Retrieve the first 20 bookings:
GET restricted/restaurant/bookings?limit=20&offset=0
Retrieve the next 20 bookings:
GET restricted/restaurant/bookings?limit=20&offset=20
Retrieve 50 bookings per page:
GET restricted/restaurant/bookings?limit=50&offset=0
Query Parameters
To paginate through the payload, use the limit and offset parameters. The limit parameter controls the number of records returned in a single request, with a maximum value of 250. The offset parameter specifies the starting point for the query in terms of database records.
Common Errors
The Libro API uses the following error codes:
| Error Code | Meaning |
|---|---|
| 400 | Bad Request -- Your request is invalid. |
| 401 | Unauthorized -- The token is missing or invalid. |
| 402 | Unauthorized -- Your subscription plan does not allow API access, please contact success@libroreserve.com to subscribe the Premium Plan |
| 403 | Forbidden -- The token has expired or is invalid. |
| 404 | Not Found -- The specified resource could not be found. |
| 405 | Method Not Allowed -- The token does not allow access to this endpoint. |
| 406 | Not Acceptable -- You requested a format that isn't json. |
| 409 | Conflict -- The request could not be completed due to a conflict with the current state of the resource. |
| 422 | Unprocessable Entity -- The request could not be completed due to a validation error. |
| 429 | Too Many Requests -- You're requesting too many resources! |
| 500 | Internal Server Error -- We had a problem with our server.
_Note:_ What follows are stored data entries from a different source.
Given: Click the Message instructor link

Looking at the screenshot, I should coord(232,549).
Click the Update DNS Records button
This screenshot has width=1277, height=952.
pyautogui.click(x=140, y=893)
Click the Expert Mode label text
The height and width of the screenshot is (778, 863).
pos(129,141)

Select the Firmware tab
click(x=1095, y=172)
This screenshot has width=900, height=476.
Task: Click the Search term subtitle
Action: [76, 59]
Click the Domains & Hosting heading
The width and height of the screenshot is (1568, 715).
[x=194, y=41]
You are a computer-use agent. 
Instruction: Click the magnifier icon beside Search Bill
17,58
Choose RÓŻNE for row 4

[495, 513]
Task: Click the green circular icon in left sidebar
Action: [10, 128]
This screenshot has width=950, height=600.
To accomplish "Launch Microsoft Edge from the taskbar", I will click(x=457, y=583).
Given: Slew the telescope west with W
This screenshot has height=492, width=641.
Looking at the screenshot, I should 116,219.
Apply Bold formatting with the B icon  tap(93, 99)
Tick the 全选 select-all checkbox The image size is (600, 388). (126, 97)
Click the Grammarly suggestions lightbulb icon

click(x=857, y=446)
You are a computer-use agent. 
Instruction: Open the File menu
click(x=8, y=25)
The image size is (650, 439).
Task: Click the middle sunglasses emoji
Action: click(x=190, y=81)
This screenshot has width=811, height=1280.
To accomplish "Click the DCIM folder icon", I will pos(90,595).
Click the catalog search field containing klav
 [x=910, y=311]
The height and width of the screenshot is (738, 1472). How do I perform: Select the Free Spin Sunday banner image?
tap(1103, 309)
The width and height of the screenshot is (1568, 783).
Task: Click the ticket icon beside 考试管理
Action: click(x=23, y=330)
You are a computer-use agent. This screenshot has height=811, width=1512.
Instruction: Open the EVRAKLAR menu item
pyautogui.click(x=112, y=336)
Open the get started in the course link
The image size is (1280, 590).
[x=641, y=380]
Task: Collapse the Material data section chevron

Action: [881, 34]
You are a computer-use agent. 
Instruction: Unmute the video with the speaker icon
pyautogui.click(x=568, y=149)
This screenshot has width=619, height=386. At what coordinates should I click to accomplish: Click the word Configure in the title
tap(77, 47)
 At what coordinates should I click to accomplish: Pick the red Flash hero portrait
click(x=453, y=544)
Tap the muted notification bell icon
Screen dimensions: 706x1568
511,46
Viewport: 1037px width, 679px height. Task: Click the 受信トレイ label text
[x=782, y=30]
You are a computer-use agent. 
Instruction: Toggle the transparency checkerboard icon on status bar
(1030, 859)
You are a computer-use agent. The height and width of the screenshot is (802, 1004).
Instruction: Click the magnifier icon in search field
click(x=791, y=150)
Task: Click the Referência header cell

Try again later. |
validation.offer.empty indicates that the selected time slot requires payment through the ticketing system before a reservation can be completed.
Changelog
October 2025
Payment Intents API
New Feature - We've added a new Payment Intents flow to the API, allowing you to initialize payment intents for no-show protection and ticketing scenarios.
Key features:
- Initialize payment intents with booking details
- Support for Stripe and Moneris payment processing
- Secure payment handling for reservations
See the Payment Intents section for complete documentation and integration examples.